◆ Element and text position data:

——

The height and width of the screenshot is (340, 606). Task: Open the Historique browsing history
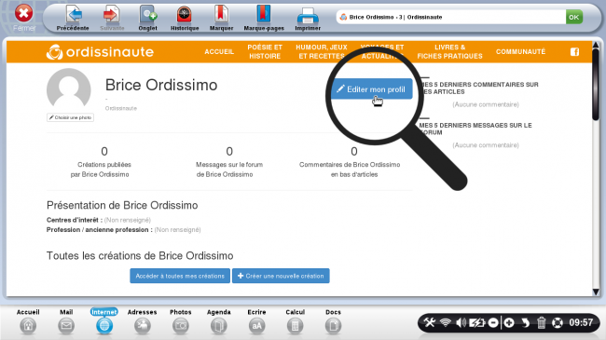click(185, 15)
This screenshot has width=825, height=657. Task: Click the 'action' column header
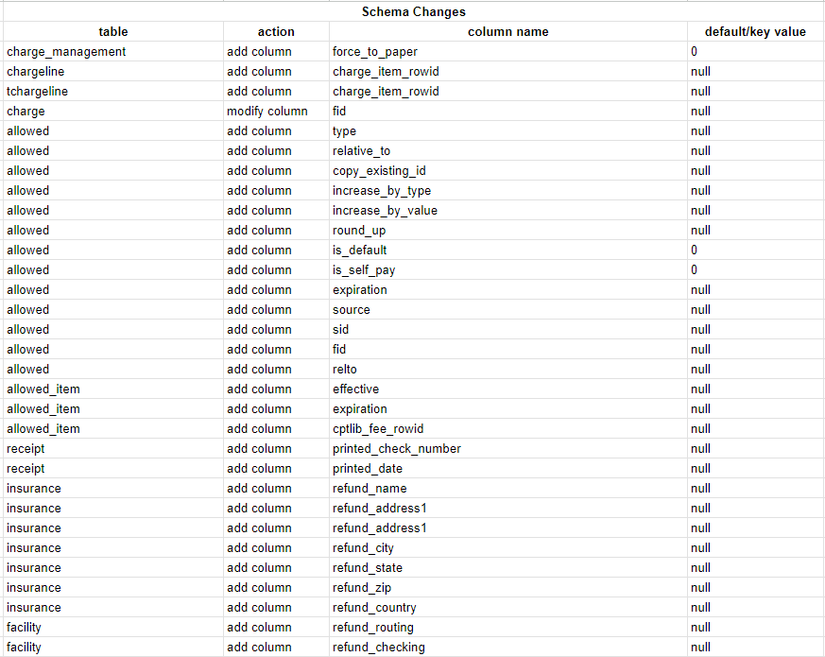(x=276, y=31)
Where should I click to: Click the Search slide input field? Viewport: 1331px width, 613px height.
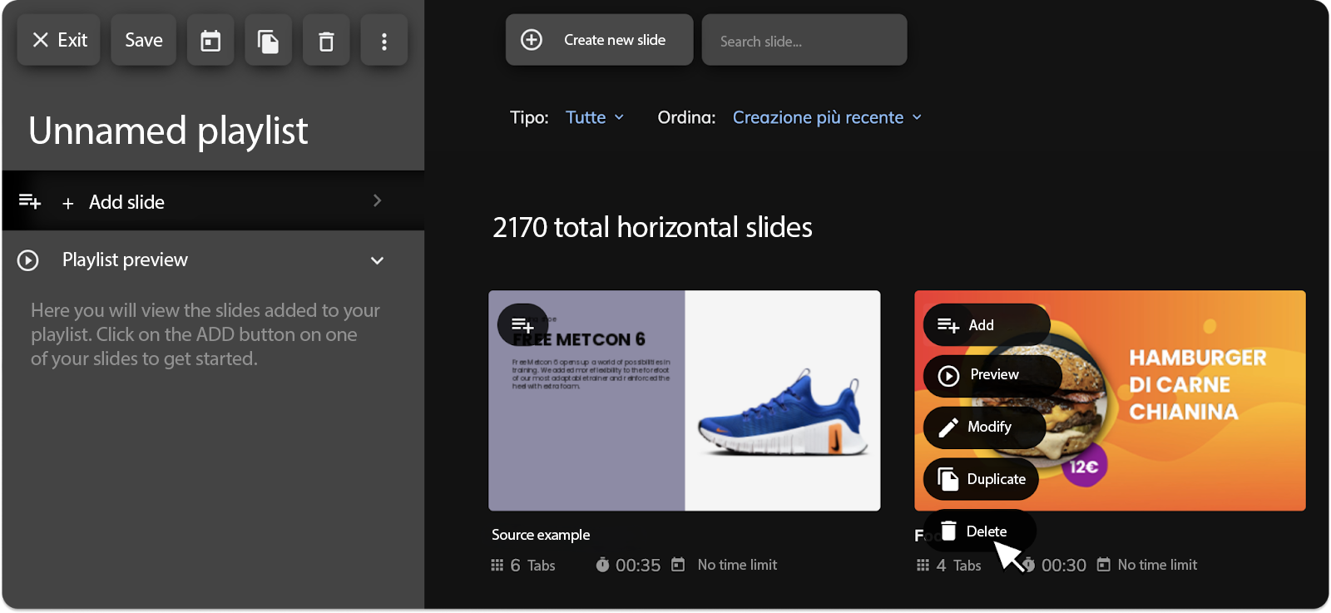click(804, 40)
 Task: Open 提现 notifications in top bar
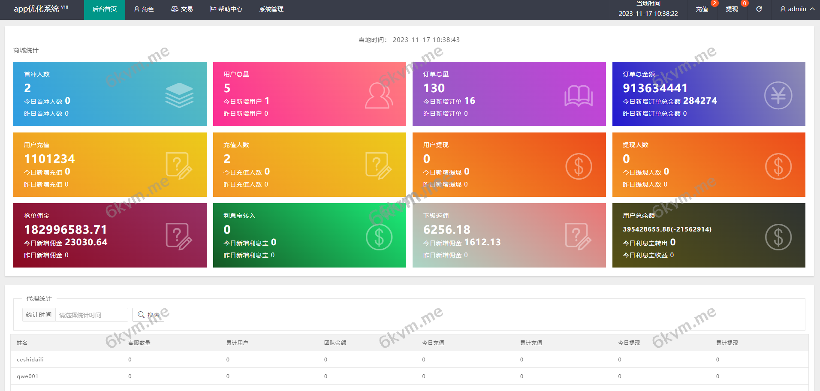[732, 9]
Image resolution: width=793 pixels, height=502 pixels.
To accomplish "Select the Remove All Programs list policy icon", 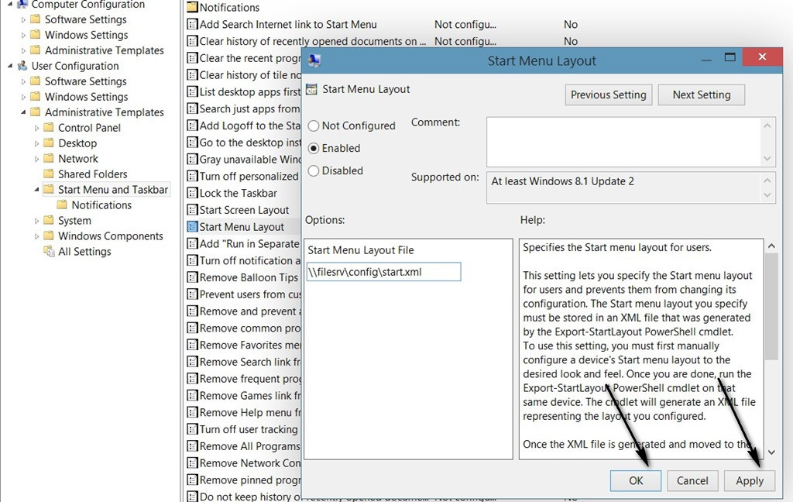I will coord(191,445).
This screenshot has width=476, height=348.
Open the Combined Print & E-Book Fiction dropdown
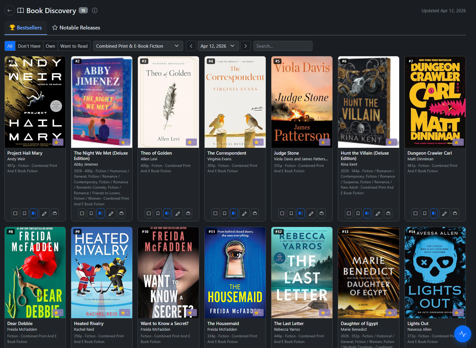(x=137, y=46)
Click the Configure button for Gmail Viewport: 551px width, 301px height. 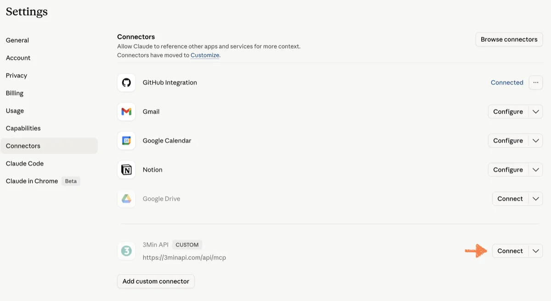tap(508, 112)
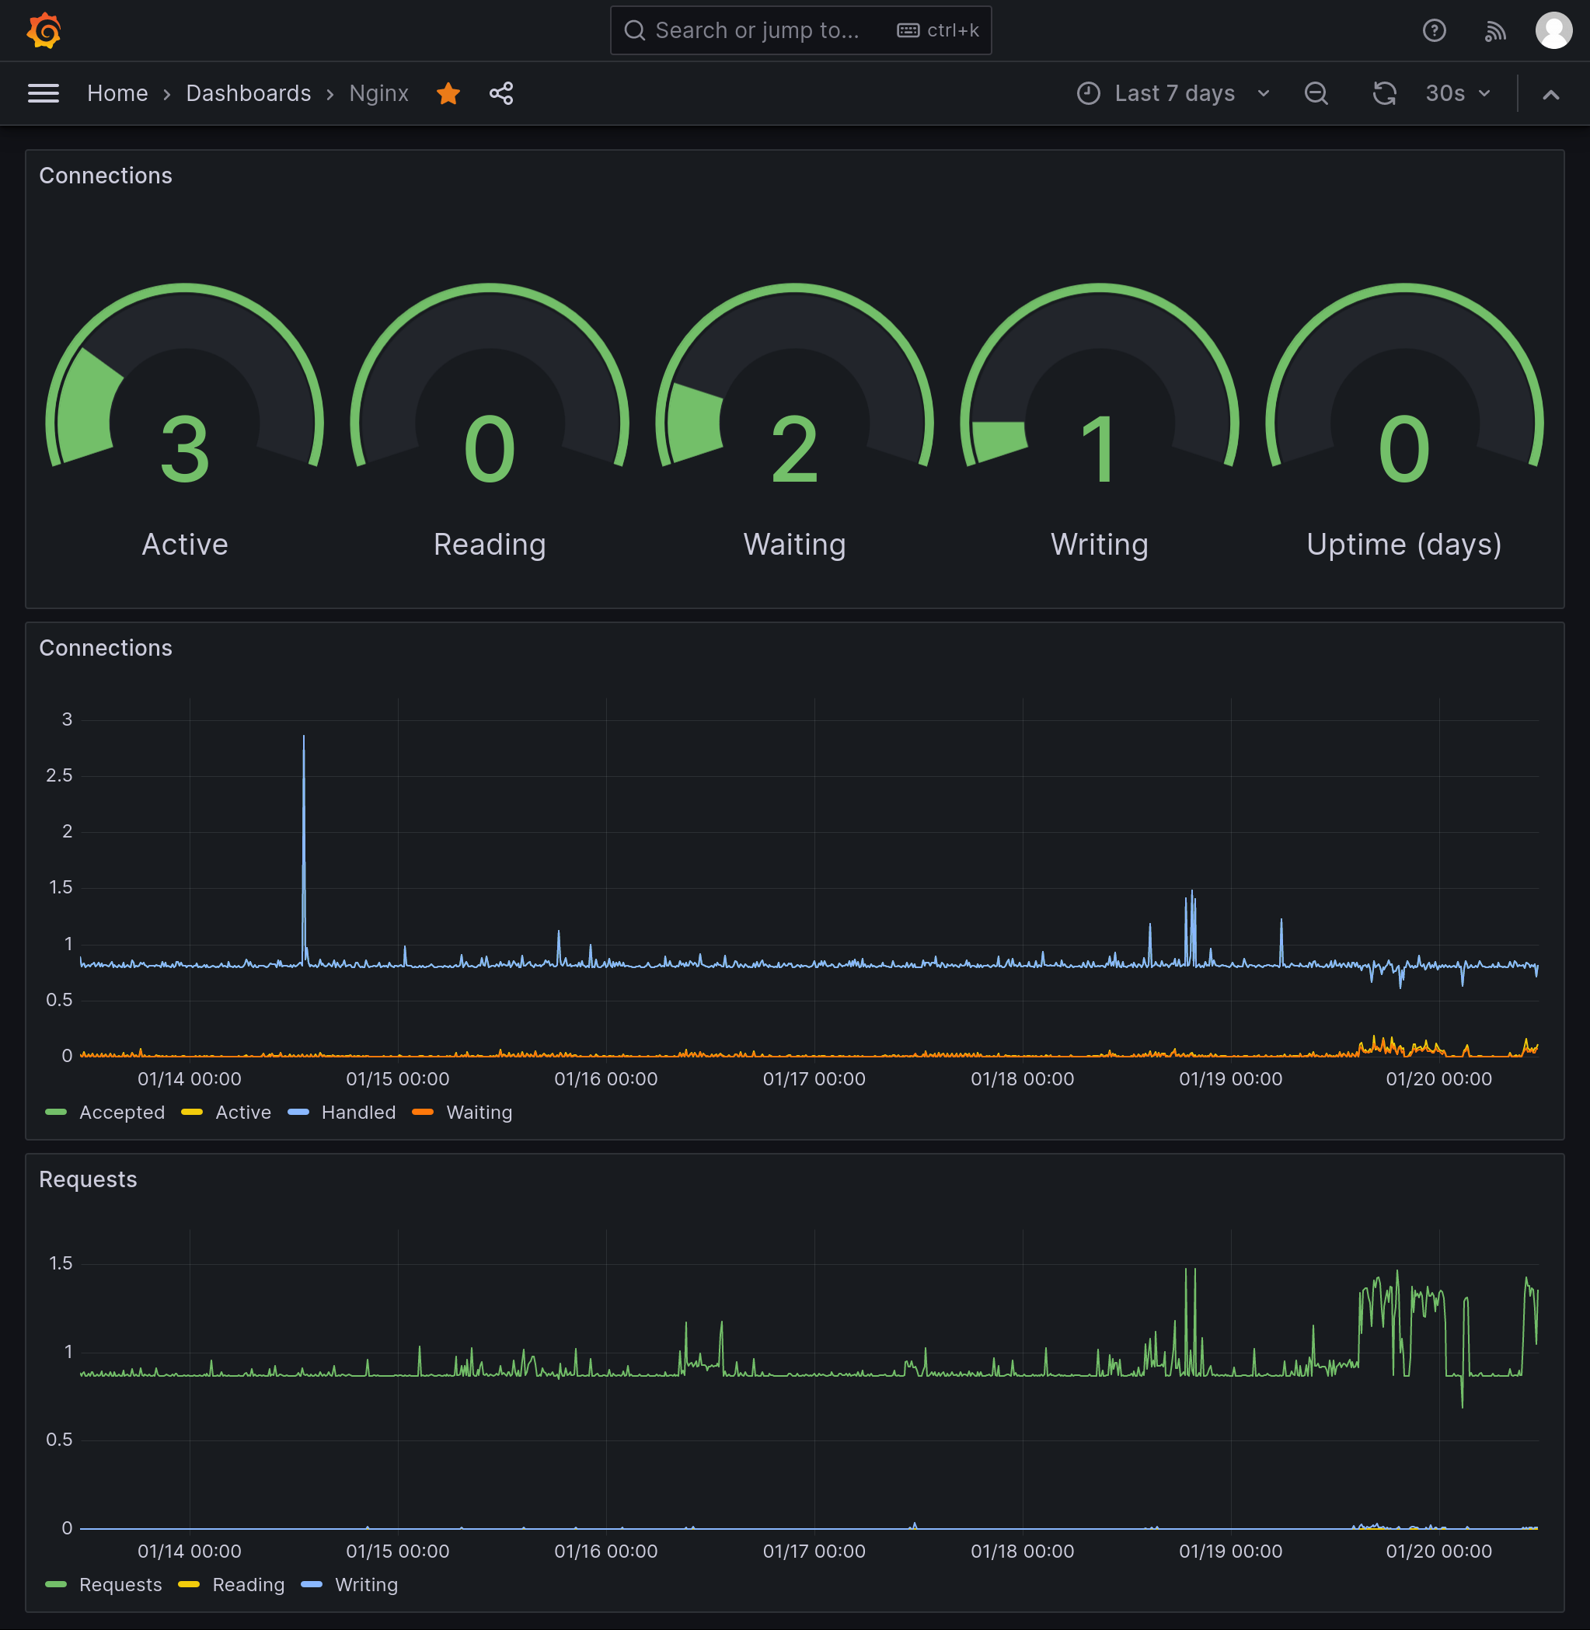
Task: Click the Dashboards breadcrumb menu item
Action: click(249, 94)
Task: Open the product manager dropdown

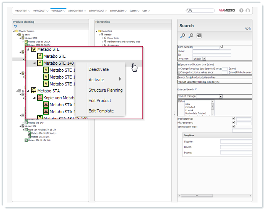Action: tap(221, 96)
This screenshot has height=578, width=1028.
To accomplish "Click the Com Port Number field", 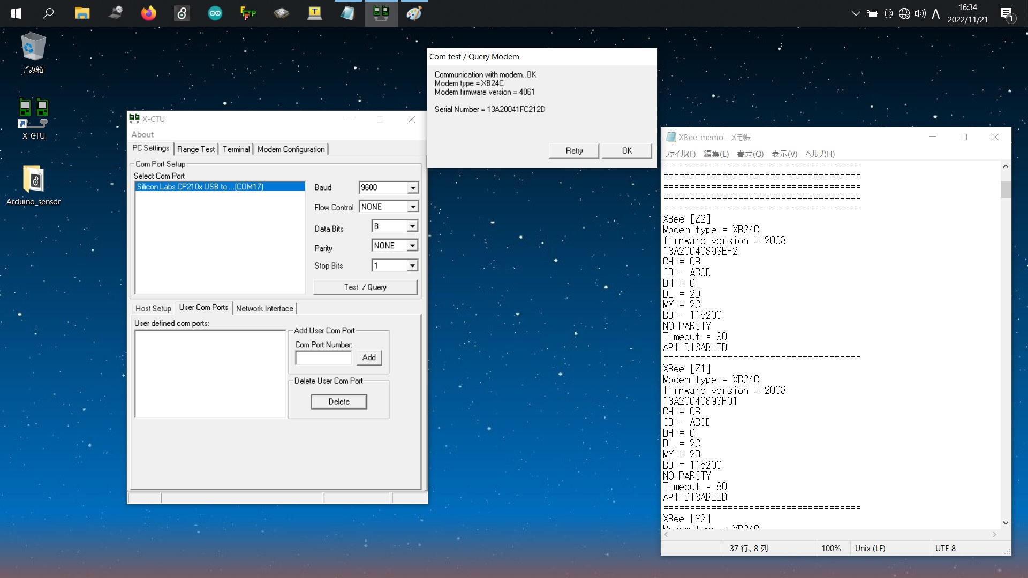I will (323, 358).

——

Pull out every line above that contains the string "dropdown", matching case exactly.

Open the Combined Print & E-Book Fiction dropdown
Task: Open the product manager dropdown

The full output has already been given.